Un jour que Majnoun est tranquillement chez lui, rêvant à son amour, un ami vient le prévenir que Leïla est devant sa porte. Le poète fou répond : « Dis-lui de passer son chemin car Leïla m'empêcherait un instant de penser à l'amour de Leïla. »

Quelque temps plus tard, Leïla se maria et quitta la région. Majnoun partit vivre dans le désert avec les animaux sauvages. Certains prétendirent l'avoir vu manger de l'herbe avec les gazelles.

Un jour, on découvrit son corps inanimé, protégeant un ultime poème dédié à son amour...

Qays ibn al-Mulawwah n'a peut-être jamais existé.

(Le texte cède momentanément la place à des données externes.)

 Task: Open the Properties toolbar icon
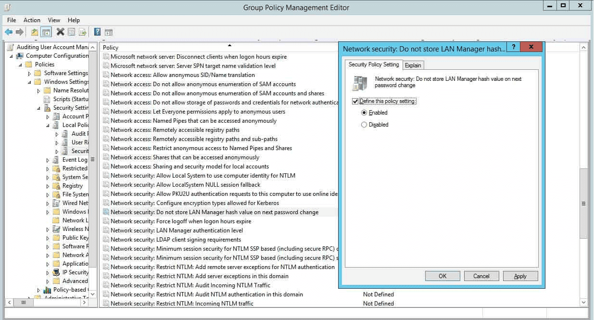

Au désert d'Arabie, dans la seconde moitié du VIIe siècle, circulent des poèmes chantant un amour parfait et impossible. 

La légende, elle, nous parle d'un jeune homme, Qays, de la tribu des Banû 'Amir, qui tombe amoureuse de sa cousine Laylâ. Tout devrait concourir à leur bonheur : ils n'ont aucune crainte quant à l'accord de leurs familles, portées, comme les autres, à ce type de mariage entre cousins. Mais voilà... Qays décide de chanter son amour à tous les vents. Ce faisant, il enfreint une règle majeure du code bédouin. Dès lors, tout s'enchaîne : le refus de la famille, le mariage forcé de Laylâ, son départ de la tribu,

Qays sombre dans la folie et va vivre avec les bêtes du désert, La légende crée un mythe : celui de l'amour parfait et impossible.…la folie de l'amour pour l'amour renvoie à la folie d'une culture où l'amour est codifié. Ce miyhe prélude évidemment aux mythes du moyen-âge où amour et folie permettent la contestation de l'ordre médiéval établi.

 Cette histoire a inspiré de nombreuses œuvres et notammenet  l'album 
Layla and Other Assorted Love Songs d'Eric ClaptonLouis Aragon y fait largement référence dans Le Fou d'Elsa.
 Voici une version libre d'une des poèmes de la tradition revu par Patrice de la Calle Luis Jover

 

Que peux-tu bien faire, grand fou, d’aimer si fort

Sur l'invite du ciel

Une femme improbable dans un improbable port ?

L’amour et le désir que j’ai toujours d’elle

S’accrochent dans mon ventre où l’illusion fait son nid.

Car Heureux l’homme, là-bas, qui partage ta vie !

Sait-il combien je l’envie !

Le sort aurait du chasser loin de lui la peine et la douleur

Mais c’est encore à un autre que tu lui fais don de ton infidélité divine.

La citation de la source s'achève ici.